**What is being asked:** Please render every line of all the items below as a JSON list of strings, one string per line, leaving out any blank lines.

**Supplied data:**
+++

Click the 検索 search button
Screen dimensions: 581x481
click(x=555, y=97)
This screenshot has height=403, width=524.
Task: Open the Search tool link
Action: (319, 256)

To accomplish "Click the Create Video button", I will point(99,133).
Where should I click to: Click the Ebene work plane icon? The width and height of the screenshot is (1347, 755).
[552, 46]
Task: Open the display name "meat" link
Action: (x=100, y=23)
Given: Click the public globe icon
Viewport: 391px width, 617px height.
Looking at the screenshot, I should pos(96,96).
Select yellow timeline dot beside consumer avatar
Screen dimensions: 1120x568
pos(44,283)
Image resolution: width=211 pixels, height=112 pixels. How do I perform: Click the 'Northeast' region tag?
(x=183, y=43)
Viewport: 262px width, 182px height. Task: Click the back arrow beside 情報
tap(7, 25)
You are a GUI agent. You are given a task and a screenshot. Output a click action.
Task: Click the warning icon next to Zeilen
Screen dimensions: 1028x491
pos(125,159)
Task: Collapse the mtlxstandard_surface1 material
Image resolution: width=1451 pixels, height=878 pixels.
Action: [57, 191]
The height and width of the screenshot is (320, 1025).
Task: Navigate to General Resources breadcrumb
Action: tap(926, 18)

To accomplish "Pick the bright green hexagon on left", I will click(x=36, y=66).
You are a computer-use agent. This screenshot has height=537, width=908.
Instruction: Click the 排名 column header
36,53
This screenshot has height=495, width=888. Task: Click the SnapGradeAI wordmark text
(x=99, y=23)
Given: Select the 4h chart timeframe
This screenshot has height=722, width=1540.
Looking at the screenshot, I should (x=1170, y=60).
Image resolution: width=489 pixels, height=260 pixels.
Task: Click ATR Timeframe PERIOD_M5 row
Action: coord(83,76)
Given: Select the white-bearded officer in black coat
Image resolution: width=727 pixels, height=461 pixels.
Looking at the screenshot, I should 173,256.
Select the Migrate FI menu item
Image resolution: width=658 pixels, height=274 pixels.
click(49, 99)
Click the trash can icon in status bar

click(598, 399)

+++

**Output of the exercise:**
[
  "Click the 検索 search button",
  "Screen dimensions: 581x481",
  "click(x=555, y=97)",
  "This screenshot has height=403, width=524.",
  "Task: Open the Search tool link",
  "Action: (319, 256)",
  "To accomplish \"Click the Create Video button\", I will point(99,133).",
  "Where should I click to: Click the Ebene work plane icon? The width and height of the screenshot is (1347, 755).",
  "[552, 46]",
  "Task: Open the display name \"meat\" link",
  "Action: (x=100, y=23)",
  "Given: Click the public globe icon",
  "Viewport: 391px width, 617px height.",
  "Looking at the screenshot, I should pos(96,96).",
  "Select yellow timeline dot beside consumer avatar",
  "Screen dimensions: 1120x568",
  "pos(44,283)",
  "Image resolution: width=211 pixels, height=112 pixels. How do I perform: Click the 'Northeast' region tag?",
  "(x=183, y=43)",
  "Viewport: 262px width, 182px height. Task: Click the back arrow beside 情報",
  "tap(7, 25)",
  "You are a GUI agent. You are given a task and a screenshot. Output a click action.",
  "Task: Click the warning icon next to Zeilen",
  "Screen dimensions: 1028x491",
  "pos(125,159)",
  "Task: Collapse the mtlxstandard_surface1 material",
  "Image resolution: width=1451 pixels, height=878 pixels.",
  "Action: [57, 191]",
  "The height and width of the screenshot is (320, 1025).",
  "Task: Navigate to General Resources breadcrumb",
  "Action: tap(926, 18)",
  "To accomplish \"Pick the bright green hexagon on left\", I will click(x=36, y=66).",
  "You are a computer-use agent. This screenshot has height=537, width=908.",
  "Instruction: Click the 排名 column header",
  "36,53",
  "This screenshot has height=495, width=888. Task: Click the SnapGradeAI wordmark text",
  "(x=99, y=23)",
  "Given: Select the 4h chart timeframe",
  "This screenshot has height=722, width=1540.",
  "Looking at the screenshot, I should (x=1170, y=60).",
  "Image resolution: width=489 pixels, height=260 pixels.",
  "Task: Click ATR Timeframe PERIOD_M5 row",
  "Action: coord(83,76)",
  "Given: Select the white-bearded officer in black coat",
  "Image resolution: width=727 pixels, height=461 pixels.",
  "Looking at the screenshot, I should 173,256.",
  "Select the Migrate FI menu item",
  "Image resolution: width=658 pixels, height=274 pixels.",
  "click(49, 99)",
  "Click the trash can icon in status bar",
  "click(598, 399)"
]